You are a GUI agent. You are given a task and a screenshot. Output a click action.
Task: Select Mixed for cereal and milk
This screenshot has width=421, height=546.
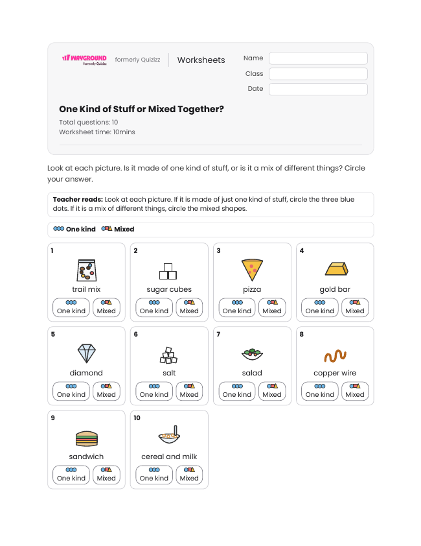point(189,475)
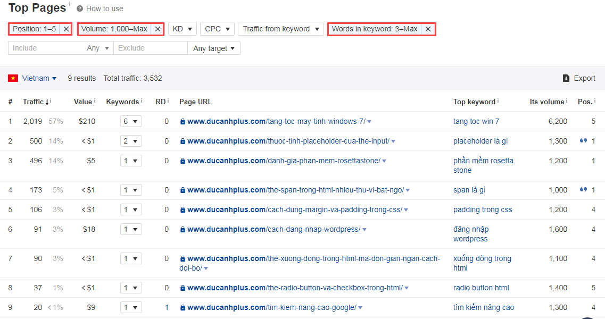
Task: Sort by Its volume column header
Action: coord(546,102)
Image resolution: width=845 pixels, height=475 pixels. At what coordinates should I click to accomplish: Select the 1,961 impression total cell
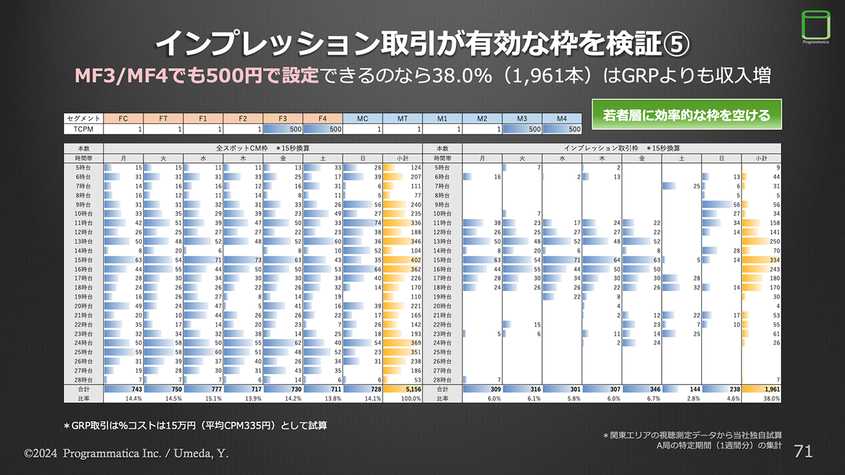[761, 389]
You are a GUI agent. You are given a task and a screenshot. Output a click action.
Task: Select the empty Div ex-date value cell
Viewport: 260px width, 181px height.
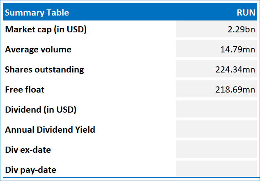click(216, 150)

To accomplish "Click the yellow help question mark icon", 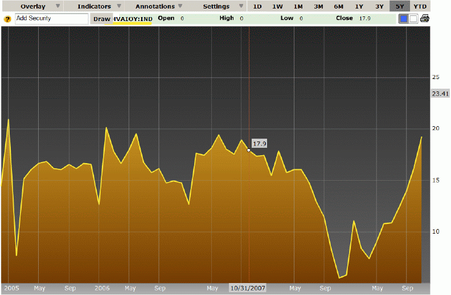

__________

» **STATED TASK**:
Reproduce every line of the items above verbatim, leaving out the pictures.

» **REPLY TO THE EXERCISE**:
You are a GUI agent. You are given a task and a screenshot. Output a click action.
Task: Select Mixed for cereal and milk
This screenshot has width=421, height=546.
point(189,475)
Task: Sort by Its volume column header
Action: coord(546,102)
Image resolution: width=845 pixels, height=475 pixels. At what coordinates should I click to accomplish: Select the 1,961 impression total cell
[761, 389]
You are a GUI agent. You are given a task and a screenshot. Output a click action.
Task: Select the empty Div ex-date value cell
Viewport: 260px width, 181px height.
click(216, 150)

To accomplish "Click the yellow help question mark icon", 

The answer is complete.